Re: [HACKERS] I/O support for composite types

2004-06-10 Thread Greg Stark

  regression=# insert into bar values (row(row(1.1, 2.2), row(3.3, 4.4)));
 
 BTW, I forgot to mention that the keyword ROW is optional as long as
 you've got at least two items in the row expression, so the above can
 be simplified to
 
 regression=# insert into bar values (((1.1, 2.2), (3.3,4.4)));
 INSERT 155011 1
 
 Some other examples:
 
 regression=# select (1,2)::complex;
 ERROR:  output of composite types not implemented yet
 regression=# select cast ((1,2) as complex);
 ERROR:  output of composite types not implemented yet
 
 Looking at these, it does seem like it would be natural to get back
 
  complex
 -
   (1,2)
 
 so I'll now agree with you that the I/O syntax should use parens not
 braces as the outer delimiters.


Following this path, perhaps the array i/o syntax should be changed to use []s
and the keyword ARRAY should likewise be optional in the array constructor.

That would let people do things like insert into bar values ([(1,2),(2,3)])
to insert a list of point/complex data structures. and get back
'[(1,2),(2,3)]' in their dumps.


Personally I would have been more inclined to use braces for structs in both
places. And either parens or brackets for arrays. But eh. This whole thing is
just too cool to worry about the choice of delimiters.

-- 
greg


---(end of broadcast)---
TIP 6: Have you searched our list archives?

   http://archives.postgresql.org


Re: [HACKERS] I/O support for composite types

2004-06-10 Thread Tom Lane
Greg Stark [EMAIL PROTECTED] writes:
 Following this path, perhaps the array i/o syntax should be changed to
 use []s

I would think about that if there weren't compatibility issues to worry
about, but in practice the pain from such an incompatible change would
vastly outweigh the benefit.

 and the keyword ARRAY should likewise be optional in the array constructor.

Not sure this is syntactically feasible, or a good idea even if it is
possible to get bison to take it --- it might foreclose more useful
syntactic ideas later on.  (I wouldn't think that omitting ROW is a
good idea either, but the spec says we have to.)

regards, tom lane

---(end of broadcast)---
TIP 5: Have you checked our extensive FAQ?
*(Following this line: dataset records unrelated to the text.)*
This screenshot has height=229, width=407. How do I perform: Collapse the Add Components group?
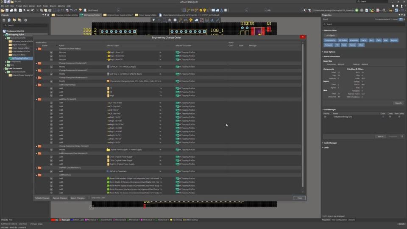tap(36, 85)

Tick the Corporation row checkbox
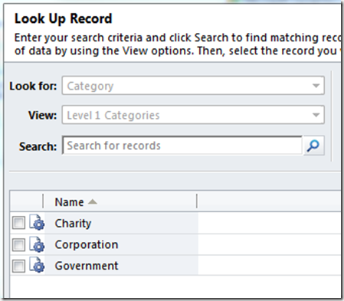click(x=18, y=244)
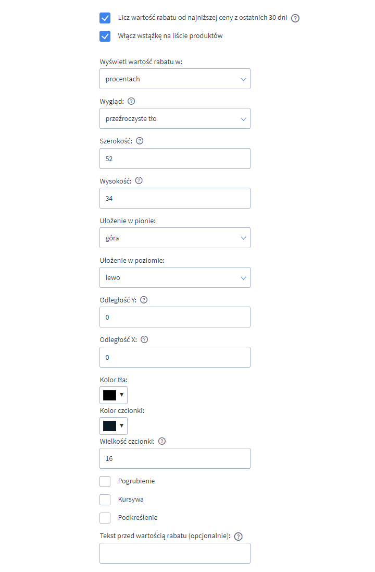The height and width of the screenshot is (572, 375).
Task: Click help icon next to Odległość X
Action: pos(144,339)

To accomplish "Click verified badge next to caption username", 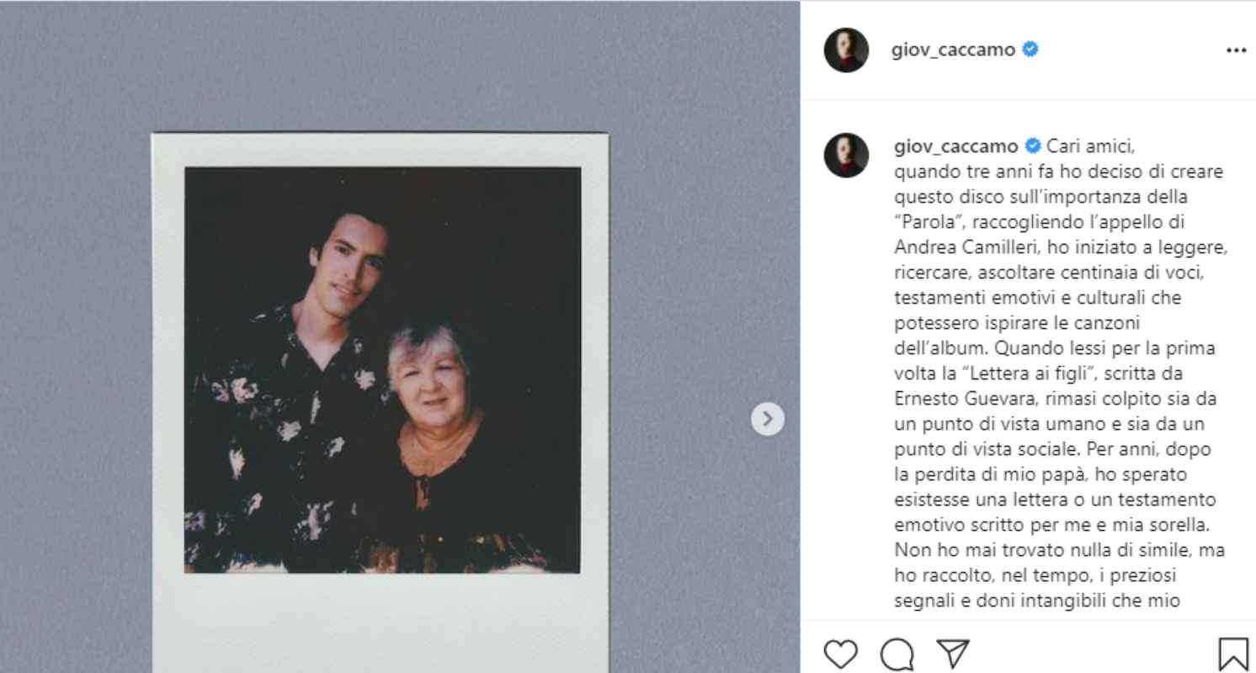I will (x=1033, y=146).
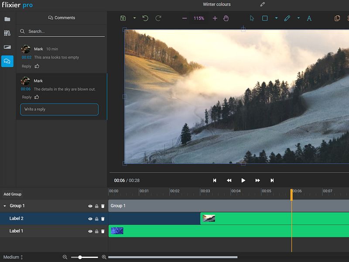Click the Write a reply field
349x262 pixels.
click(x=59, y=109)
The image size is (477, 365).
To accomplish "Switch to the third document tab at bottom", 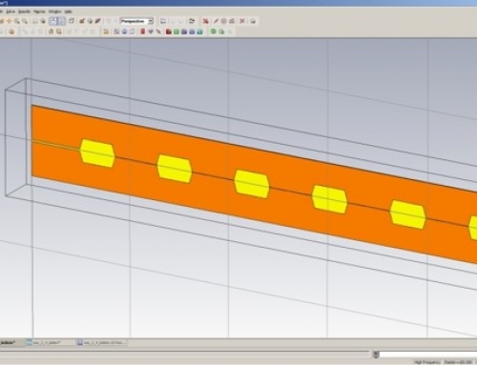I will pyautogui.click(x=102, y=342).
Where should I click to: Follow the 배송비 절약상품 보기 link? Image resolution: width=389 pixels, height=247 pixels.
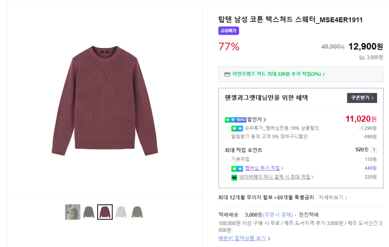coord(242,238)
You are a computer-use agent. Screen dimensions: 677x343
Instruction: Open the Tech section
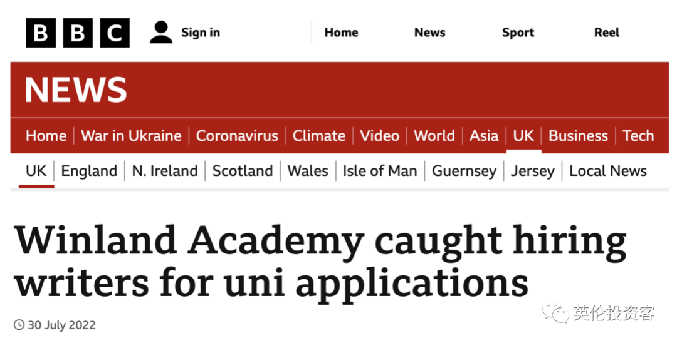(x=638, y=136)
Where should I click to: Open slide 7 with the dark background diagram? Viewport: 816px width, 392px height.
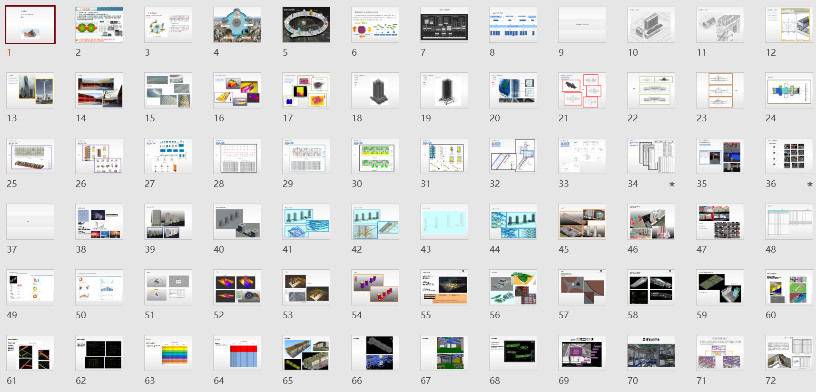[x=444, y=25]
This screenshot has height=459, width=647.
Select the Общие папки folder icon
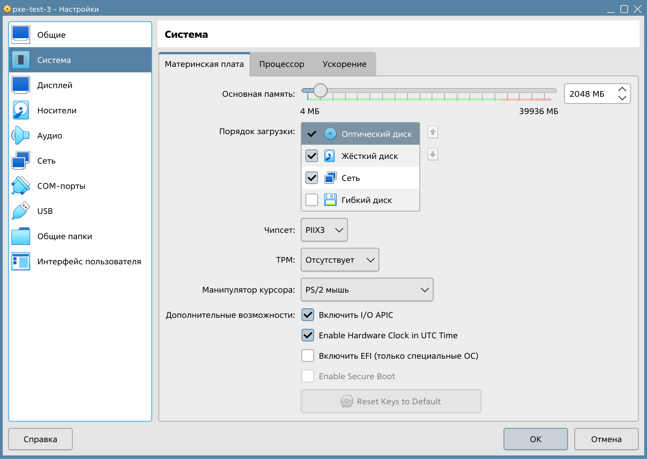point(21,236)
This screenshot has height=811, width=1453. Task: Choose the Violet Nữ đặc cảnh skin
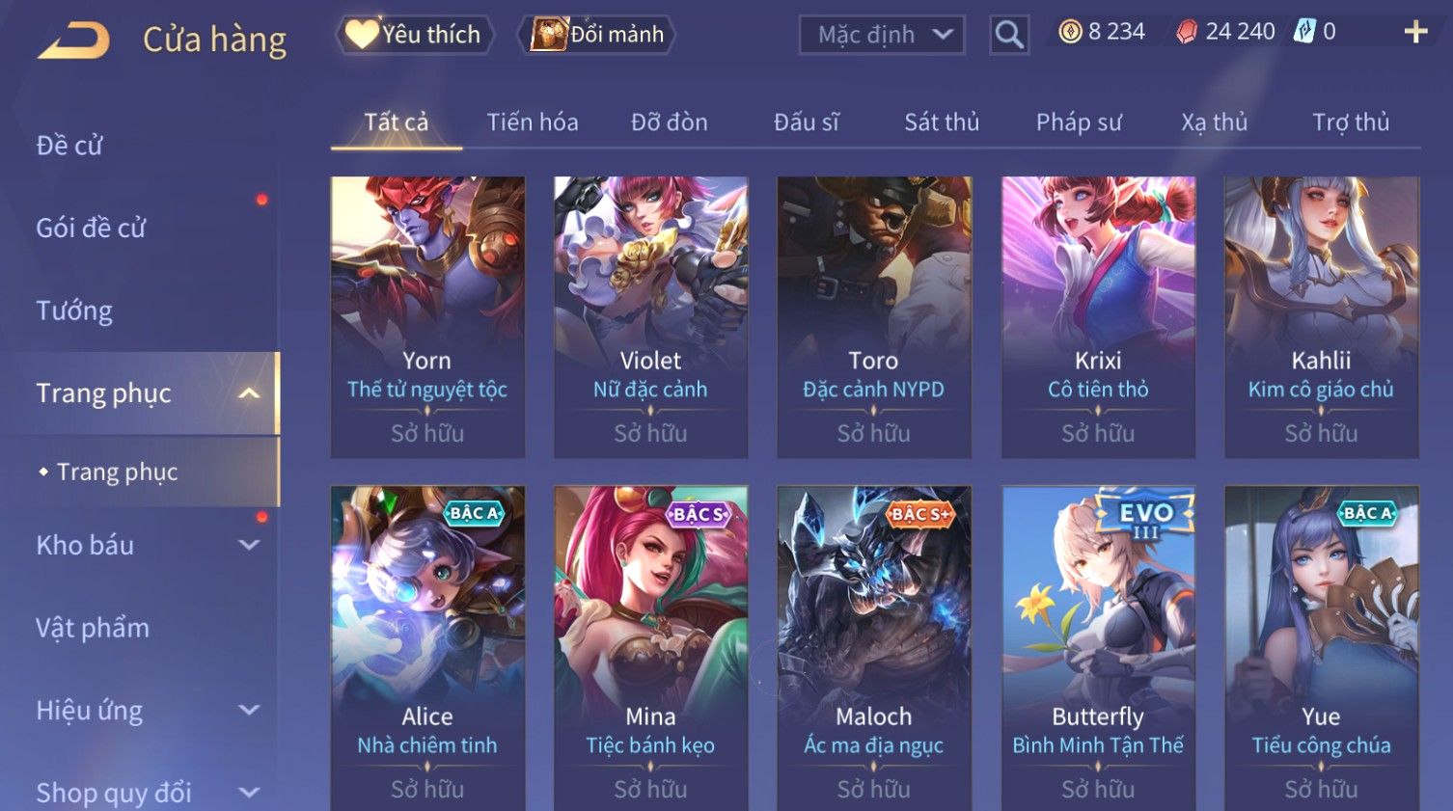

   http://www.postgresql.org/docs/faqs/FAQ.html


Re: [HACKERS] I/O support for composite types

2004-06-05 Thread Thomas Hallgren
Tom Lane wrote:
I am inclined to define this similarly to the representation for arrays;
however, we need to allow for NULLs.  I suggest
{item,item,item}
The separator is always comma (it can't be type-specific since the items
might have different types).  Backslashes and double quotes can be used
in the usual ways to quote characters in the item strings.  If an item
string is completely empty it is taken as NULL; to write an actual
empty-string value, you must write .  There is an ambiguity whether
'{}' represents a zero-column row or a one-column row containing a NULL,
but I don't think this is a problem since the input converter will
always know how many columns it is expecting.
There are a couple of fine points of the array I/O behavior that I think
we should not emulate.  One is that leading whitespace in an item string
is discarded.  This seems inconsistent, mainly because trailing
whitespace isn't discarded.  In the cases where it really makes sense to
discard whitespace (namely numeric datatypes), the underlying datatype's
input converter can do that just fine, and so I suggest that the record
converter itself should not discard whitespace.  It seems OK to ignore
whitespace before and after the outer braces, however.
The other fine point has to do with double quoting.  In the array code,
{abcd}
is legal input representing an item 'abcd'.  I think it would be more
consistent with usual SQL conventions to treat it as meaning 'abcd',
that is a doubled double quote within double quotes should represent a
double quote not nothing.  Anyone have a strong feeling one way or the
other?
Why not use standard C semantics for the textual representation with 
your addition that empty items are NULL? It becomes fairly stright 
forward, IMO highly readable, and the rules to define both arrays and 
complex types are well known and documented.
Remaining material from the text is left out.